— Work instructions —
Copy each line from the records below in which the word "Recliner" is found.

— Data for this task —
☆ ☆ ☆ ☆

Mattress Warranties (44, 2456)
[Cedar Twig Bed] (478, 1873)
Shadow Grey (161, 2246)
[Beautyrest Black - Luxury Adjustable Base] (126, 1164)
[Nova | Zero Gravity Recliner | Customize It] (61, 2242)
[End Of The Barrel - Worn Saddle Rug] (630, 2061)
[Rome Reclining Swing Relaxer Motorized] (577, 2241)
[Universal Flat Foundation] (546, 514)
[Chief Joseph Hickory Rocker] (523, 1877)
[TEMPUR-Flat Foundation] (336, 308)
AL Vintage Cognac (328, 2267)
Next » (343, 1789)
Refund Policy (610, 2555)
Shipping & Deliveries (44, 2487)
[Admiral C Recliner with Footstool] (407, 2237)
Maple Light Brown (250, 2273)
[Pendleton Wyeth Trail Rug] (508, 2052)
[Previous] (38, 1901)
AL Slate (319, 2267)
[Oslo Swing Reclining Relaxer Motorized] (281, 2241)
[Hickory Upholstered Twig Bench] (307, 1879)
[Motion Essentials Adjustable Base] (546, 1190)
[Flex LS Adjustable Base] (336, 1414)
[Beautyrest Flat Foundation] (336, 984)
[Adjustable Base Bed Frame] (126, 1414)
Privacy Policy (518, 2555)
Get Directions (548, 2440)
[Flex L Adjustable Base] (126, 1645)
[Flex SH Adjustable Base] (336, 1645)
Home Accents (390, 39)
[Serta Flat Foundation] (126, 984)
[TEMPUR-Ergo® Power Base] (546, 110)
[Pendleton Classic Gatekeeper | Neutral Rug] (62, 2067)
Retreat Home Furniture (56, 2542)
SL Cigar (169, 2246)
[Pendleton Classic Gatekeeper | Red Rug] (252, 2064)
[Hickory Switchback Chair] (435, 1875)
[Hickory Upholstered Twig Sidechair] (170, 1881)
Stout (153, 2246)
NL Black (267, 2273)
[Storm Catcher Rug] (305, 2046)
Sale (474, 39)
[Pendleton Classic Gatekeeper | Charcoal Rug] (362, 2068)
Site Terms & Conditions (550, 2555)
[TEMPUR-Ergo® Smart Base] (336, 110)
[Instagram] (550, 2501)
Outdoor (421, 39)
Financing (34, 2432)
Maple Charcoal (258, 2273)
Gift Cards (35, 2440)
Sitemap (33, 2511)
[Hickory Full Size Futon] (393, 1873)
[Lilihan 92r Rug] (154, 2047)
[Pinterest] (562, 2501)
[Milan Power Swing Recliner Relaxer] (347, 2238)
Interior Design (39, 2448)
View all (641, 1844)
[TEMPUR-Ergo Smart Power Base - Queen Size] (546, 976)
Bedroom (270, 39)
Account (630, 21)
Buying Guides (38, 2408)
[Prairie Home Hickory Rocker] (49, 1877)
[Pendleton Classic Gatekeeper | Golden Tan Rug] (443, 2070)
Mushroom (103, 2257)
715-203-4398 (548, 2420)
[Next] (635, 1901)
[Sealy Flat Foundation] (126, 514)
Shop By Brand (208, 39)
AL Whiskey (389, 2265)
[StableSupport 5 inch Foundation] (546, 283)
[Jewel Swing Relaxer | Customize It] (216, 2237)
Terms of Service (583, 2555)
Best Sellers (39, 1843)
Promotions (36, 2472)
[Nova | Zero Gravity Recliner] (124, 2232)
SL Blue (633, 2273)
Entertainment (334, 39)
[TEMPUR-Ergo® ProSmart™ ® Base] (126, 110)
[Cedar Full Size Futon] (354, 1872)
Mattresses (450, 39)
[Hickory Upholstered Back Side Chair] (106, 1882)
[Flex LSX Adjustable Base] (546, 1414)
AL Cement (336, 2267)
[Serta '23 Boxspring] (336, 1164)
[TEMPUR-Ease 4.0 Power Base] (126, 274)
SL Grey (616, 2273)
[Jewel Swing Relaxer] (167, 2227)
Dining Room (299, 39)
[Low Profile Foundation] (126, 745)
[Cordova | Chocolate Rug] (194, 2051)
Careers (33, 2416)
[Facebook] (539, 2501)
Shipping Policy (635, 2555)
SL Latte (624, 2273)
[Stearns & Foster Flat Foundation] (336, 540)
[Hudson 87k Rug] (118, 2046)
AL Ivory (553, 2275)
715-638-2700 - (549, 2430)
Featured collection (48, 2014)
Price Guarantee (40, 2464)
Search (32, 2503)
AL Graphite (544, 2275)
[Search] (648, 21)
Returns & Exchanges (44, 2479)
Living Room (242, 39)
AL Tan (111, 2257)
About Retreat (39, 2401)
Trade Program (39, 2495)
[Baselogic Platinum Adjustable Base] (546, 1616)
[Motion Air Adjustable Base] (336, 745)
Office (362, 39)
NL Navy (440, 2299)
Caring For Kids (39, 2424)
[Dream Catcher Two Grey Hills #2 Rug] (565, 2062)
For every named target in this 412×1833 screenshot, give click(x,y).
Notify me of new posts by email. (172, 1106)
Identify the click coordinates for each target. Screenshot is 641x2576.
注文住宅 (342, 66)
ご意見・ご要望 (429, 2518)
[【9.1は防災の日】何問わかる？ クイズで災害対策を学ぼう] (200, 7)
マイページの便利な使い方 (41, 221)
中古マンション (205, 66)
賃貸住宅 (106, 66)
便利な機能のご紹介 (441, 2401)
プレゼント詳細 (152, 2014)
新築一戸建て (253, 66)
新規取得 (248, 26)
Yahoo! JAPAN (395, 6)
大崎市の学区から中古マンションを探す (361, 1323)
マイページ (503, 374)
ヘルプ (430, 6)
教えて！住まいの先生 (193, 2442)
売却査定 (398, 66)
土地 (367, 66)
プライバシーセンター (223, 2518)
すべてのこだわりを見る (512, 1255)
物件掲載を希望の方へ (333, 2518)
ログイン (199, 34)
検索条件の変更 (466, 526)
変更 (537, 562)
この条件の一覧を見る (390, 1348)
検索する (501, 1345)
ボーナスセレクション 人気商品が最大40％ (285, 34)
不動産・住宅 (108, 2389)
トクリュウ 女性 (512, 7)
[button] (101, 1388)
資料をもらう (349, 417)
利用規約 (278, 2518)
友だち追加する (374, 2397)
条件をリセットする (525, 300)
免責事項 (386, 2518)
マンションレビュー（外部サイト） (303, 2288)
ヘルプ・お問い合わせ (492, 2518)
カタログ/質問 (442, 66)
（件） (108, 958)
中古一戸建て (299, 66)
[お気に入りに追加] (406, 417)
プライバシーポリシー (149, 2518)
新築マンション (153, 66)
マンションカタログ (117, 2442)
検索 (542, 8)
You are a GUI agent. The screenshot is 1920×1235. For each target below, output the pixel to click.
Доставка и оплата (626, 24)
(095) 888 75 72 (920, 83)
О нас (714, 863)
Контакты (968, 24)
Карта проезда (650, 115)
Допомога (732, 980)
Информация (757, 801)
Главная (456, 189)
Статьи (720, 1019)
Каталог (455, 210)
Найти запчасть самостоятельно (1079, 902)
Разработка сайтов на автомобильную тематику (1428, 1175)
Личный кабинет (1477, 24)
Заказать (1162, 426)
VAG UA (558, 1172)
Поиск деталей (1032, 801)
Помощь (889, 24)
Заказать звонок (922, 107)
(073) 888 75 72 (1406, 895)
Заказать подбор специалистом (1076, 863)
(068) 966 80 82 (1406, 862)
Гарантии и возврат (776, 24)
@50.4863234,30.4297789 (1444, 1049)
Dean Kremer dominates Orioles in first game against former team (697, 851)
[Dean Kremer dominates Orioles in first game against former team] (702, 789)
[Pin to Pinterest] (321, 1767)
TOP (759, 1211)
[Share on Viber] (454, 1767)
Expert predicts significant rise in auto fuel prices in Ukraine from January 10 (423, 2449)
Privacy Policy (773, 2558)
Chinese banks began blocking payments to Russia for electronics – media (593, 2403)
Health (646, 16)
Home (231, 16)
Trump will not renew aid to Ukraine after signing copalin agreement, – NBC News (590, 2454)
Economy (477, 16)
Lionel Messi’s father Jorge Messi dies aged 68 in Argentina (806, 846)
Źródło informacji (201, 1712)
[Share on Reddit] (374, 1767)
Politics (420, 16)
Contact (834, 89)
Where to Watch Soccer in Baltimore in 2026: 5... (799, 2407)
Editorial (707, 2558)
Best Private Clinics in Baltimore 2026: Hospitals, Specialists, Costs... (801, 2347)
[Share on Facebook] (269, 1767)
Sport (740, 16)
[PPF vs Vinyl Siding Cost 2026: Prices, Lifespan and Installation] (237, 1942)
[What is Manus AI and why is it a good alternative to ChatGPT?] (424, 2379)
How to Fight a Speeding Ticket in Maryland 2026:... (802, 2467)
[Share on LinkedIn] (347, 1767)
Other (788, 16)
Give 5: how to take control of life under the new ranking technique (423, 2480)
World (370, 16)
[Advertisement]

☆ ☆ ☆ ☆

— Written response —
[Nova | Zero Gravity Recliner | Customize It] (61, 2242)
[Admiral C Recliner with Footstool] (407, 2237)
[Milan Power Swing Recliner Relaxer] (347, 2238)
[Nova | Zero Gravity Recliner] (124, 2232)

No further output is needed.